[Source records]
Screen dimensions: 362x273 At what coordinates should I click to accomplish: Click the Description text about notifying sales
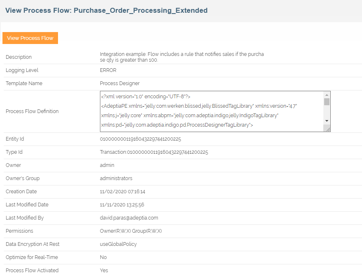pyautogui.click(x=181, y=57)
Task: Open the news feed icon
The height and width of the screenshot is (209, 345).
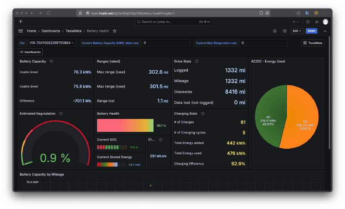Action: point(317,22)
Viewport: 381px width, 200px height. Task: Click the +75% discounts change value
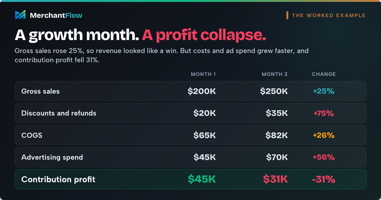[324, 113]
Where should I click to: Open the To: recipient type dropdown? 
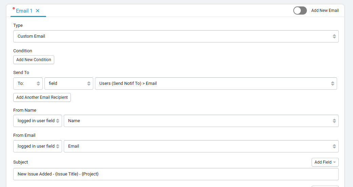pyautogui.click(x=28, y=83)
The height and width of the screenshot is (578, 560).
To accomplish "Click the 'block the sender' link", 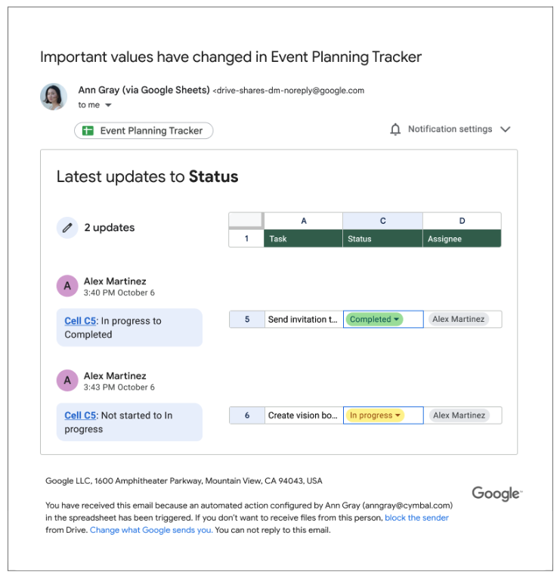I will tap(416, 518).
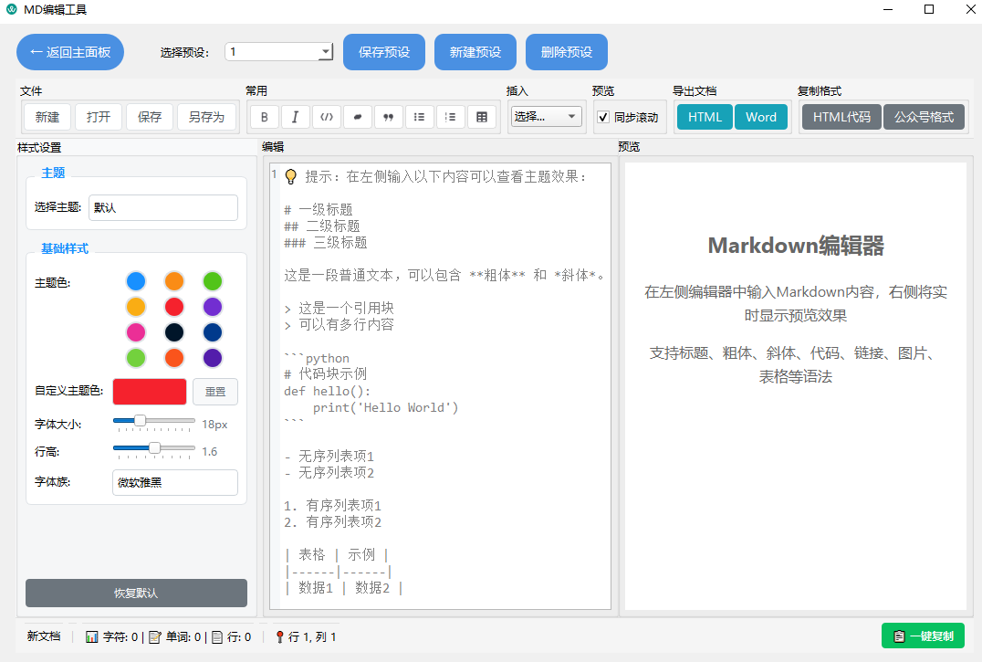Return to main panel via 返回主面板
The width and height of the screenshot is (982, 662).
tap(69, 51)
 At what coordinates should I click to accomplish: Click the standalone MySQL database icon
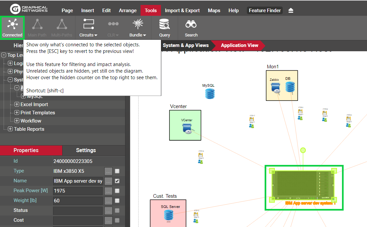(210, 93)
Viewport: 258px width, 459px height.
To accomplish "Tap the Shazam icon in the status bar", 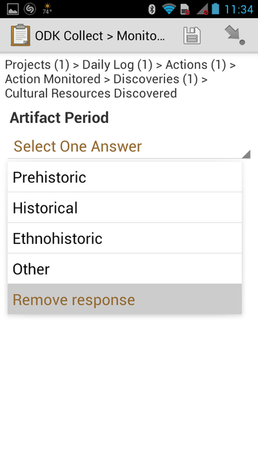I will pyautogui.click(x=30, y=10).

* _What is being asked_: From the first line above down to the line with "The height and width of the screenshot is (578, 560).", reproduce every line and no others, omitting pictures.

* _Answer to the exercise_:
Screen dimensions: 362x273 At what coordinates should I click to accomplish: Click the Description text about notifying sales
pyautogui.click(x=181, y=57)
Task: Open the news feed icon
The height and width of the screenshot is (209, 345).
Action: point(317,22)
Viewport: 381px width, 200px height. Task: Click the +75% discounts change value
[324, 113]
Where should I click to: Open the To: recipient type dropdown? 
pyautogui.click(x=28, y=83)
The height and width of the screenshot is (578, 560).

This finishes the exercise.